The 18th hole on the Dye Course is just one of the eye-catching holes at Barefoot Resort.

TOUR OPERATORS’ FAVORITE: Barefoot Resort, in Myrtle Beach, S.C., created a sensation in 2000 when it became the first American facility to open four courses simultaneously. The resort has courses designed by Norman, Tom Fazio, Davis Love III and Pete Dye.

Sixteen years later the International Association of Golf Tour Operators has selected Barefoot as the North American Golf Resort of the Year. Over 500 tour operators in 62 countries participated in the voting. Last year the winner was Arnold Palmer’s Bay Hill Club, in Florida.

NICKLAUS NOSTALGIA: Jack Nicklaus was just 11 years old and playing golf with his father at Naples Beach Hotel & Golf Club on a family vacation in 1951. The round was memorable because Nicklaus shot 37 and broke 40 for the first time. Now that course has become more than a walk down memory lane for the legendary Golden Bear.

Nicklaus, working with architect John Sanford, just completed a $9 million redesign of the course. The architects also added a 300-yard practice and teaching range as the latest in resort upgrades. The on-course project follows $50 million in renovations and other enhancements at the resort in recent years.

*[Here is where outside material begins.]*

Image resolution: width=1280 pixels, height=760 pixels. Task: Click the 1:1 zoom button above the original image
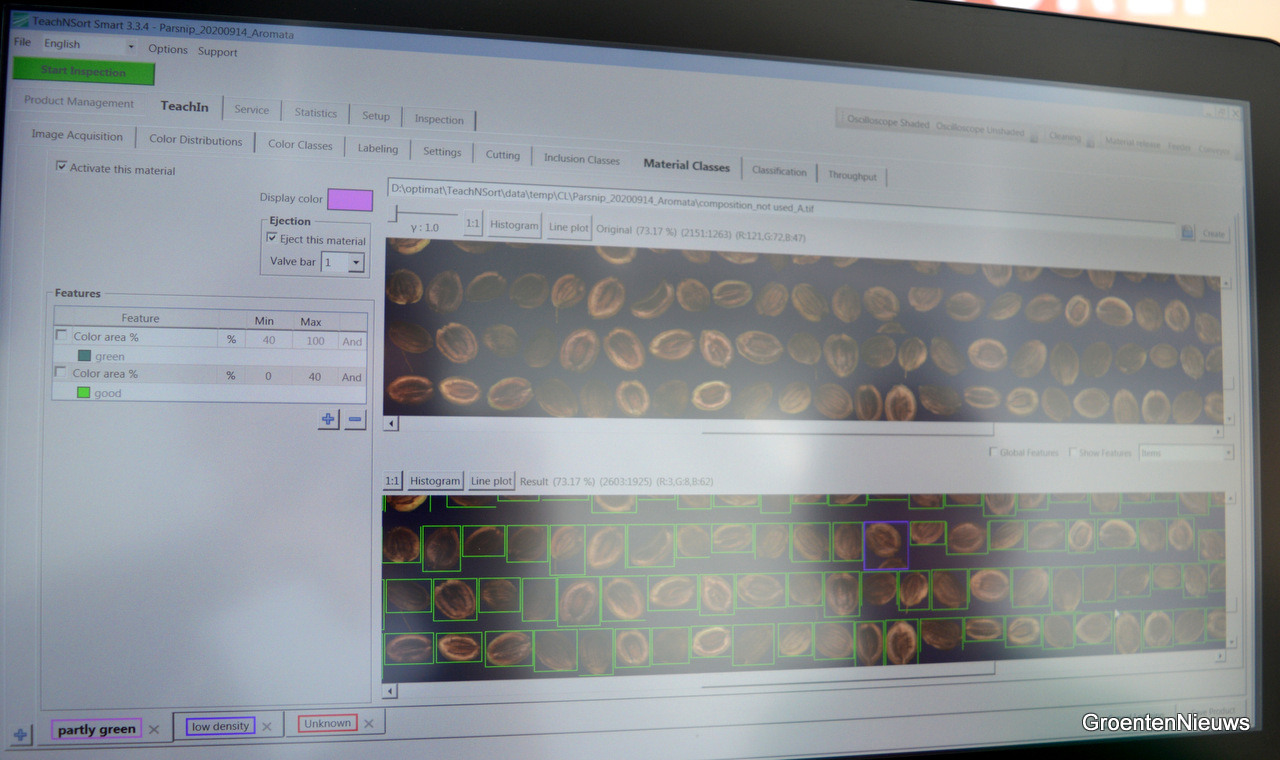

Jack Nicklaus had good vibes about this Naples Beach course even before his redesign work began.

OMNI UPGRADES: Several Omni resorts have made significant improvements. A new clubhouse overlooking its Old Course has opened at Omni Bedford Springs in Pennsylvania. (The course opened in 1895 after Spencer Oldham created the original design. A.W. Tillinghast (1912) and Donald Ross (1923) also did significant work on the course).

A tree removal project also improved the Cascades course at Omni Homestead Resort in Virginia. That resort opened even earlier (1766) than Bedford Spring, and The International Course, — a Norman design, has re-opened at Omni Orlando in Florida after undergoing thes first renovation in its 16-year history. The companion National Course is scheduled for similar improvements in 2017.

BITS AND PIECES: KemperSports has announced the naming of two new general managers – Don Crowe at Bandon Dunes in Oregon and Vince Juarez at Deerpath, a public layout in Lake Forest, Ill.

The Donald Ross Course at Indiana’s French Lick Resort is planning for its 100th anniversary celebration. It hosted the 1924 PGA Championship, won by Walter Hagen; and two LPGA majors — 1959 and 1960 LPGA Championships, won by Betsy Rawls and Mickey Wright.

Harbor Shores, in Michigan, has announced plans for its seventh, and largest, waterfront development. Called Harbor Village, it’ll open to residents in the summer of 2017.

Hugh Royer, winner of the 1987 Western Amateur and son of the 1970 Western Open champion of the same name, has joined Tidewater, in Myrtle Beach, to lead the club’s instructional efforts.